Tensions with Washington and Europe over technology policy is rising as Chinese companies emerge as global competitors in cellphones, solar power and other fields amid complaints that Beijing hampers access to its own markets.

Intelligence analysts say the government encourages intellectual property theft.

U.S. President Donald Trump ordered an investigation in August into whether China improperly requires foreign companies to hand over technology as a condition of market access.

"We will strengthen basic research in applied sciences, launch major national science and technology projects and prioritize innovation in key technologies," said Xi in a nationally televised speech.

Chinese companies are spending billions of dollars a year on developing their own technology in computers, telecoms and other fields. But the country also is regarded as a global center for industrial spying and intelligence experts say the scale is growing as Beijing tries to create competitors in fields from robotics to energy to pharmaceuticals.

Foreign business groups also have expressed concern about development plans they say would limit access to emerging industries by dictating in advance leading competitors will be Chinese-owned.

Global companies are setting up research and development facilities in China but business groups say they are reluctant to transfer their most advanced technologies or conduct high-level research in this country for fear it will be stolen.

Trump's predecessor, Barack Obama, announced an agreement with Xi in 2015 to refrain from using government spy agencies to steal intellectual property for commercial use.

It is unclear how broadly that prohibition might apply, because intelligence experts say Beijing has since the 1970s encouraged a wide range of sources including companies, scientists and students abroad to acquire technology.

Intelligence analysts say Beijing offers rewards of cash, tax breaks, research grants or university tenure. They say the government operates a network of research centers and business parks to transform stolen know-how into commercial products.

Chinese companies are stepping up acquisitions of foreign technology producers. That has prompted concern that the United States and European countries might be allowing the loss of important competitive assets.

A Chinese buyer's acquisition of German robotics giant Kuka prompted appeals in Europe for laws requiring a review of such technology purchases.

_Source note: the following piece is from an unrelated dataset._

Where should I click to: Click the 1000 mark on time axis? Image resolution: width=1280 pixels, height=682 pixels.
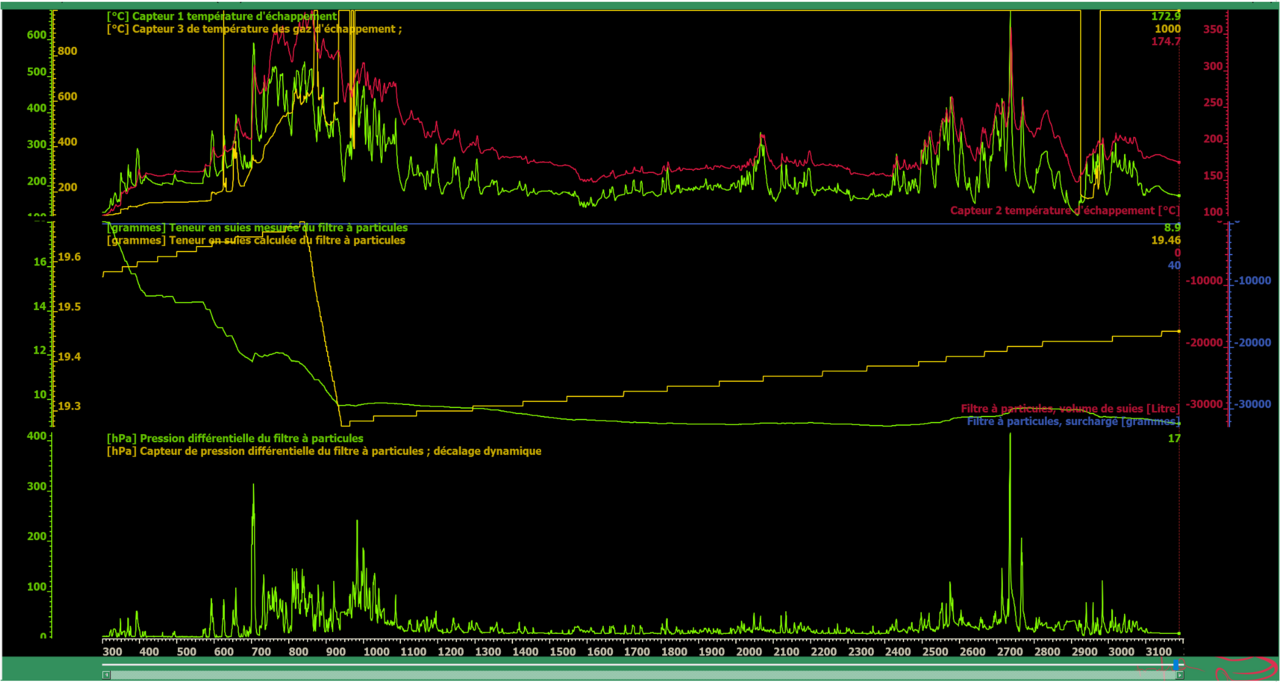point(376,652)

The president of the European Union's governing body announced plans last month for an investment-review process, a step seen as a response to complaints that Chinese companies were acquiring European technology while foreign companies are barred from purchasing most assets in China.

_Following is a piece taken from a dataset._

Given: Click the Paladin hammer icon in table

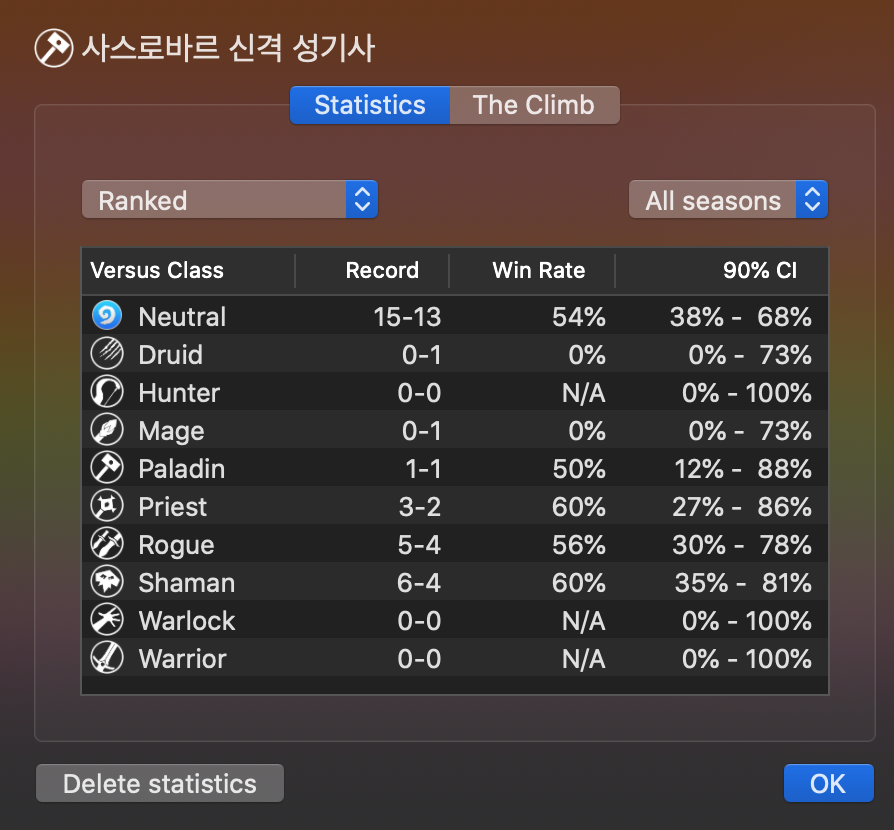Looking at the screenshot, I should (x=107, y=468).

In September, Trump blocked the acquisition of a semiconductor manufacturer, Lattice Semiconductor, by a Chinese government-financed buyer on national security grounds. A White House statement cited the importance of maintaining "semiconductor supply chain integrity" and the potential transfer of technology to a foreign buyer.

Foreign business groups have complained that Beijing is improperly shielding Chinese technology suppliers from competition. That includes rules that limit Chinese banks' use of foreign security technology.

In May, regulators agreed to postpone enforcement of a portion of a cybersecurity law that foreign companies and governments complained would hamper market access by limiting cross-border data flows.

Foreign companies also have expressed alarm about a long-range technology plan dubbed "Made in China 2025" that calls for developing Chinese competitors in electric cars and other fields. Business groups say it would exclude foreign competitors from promising industries.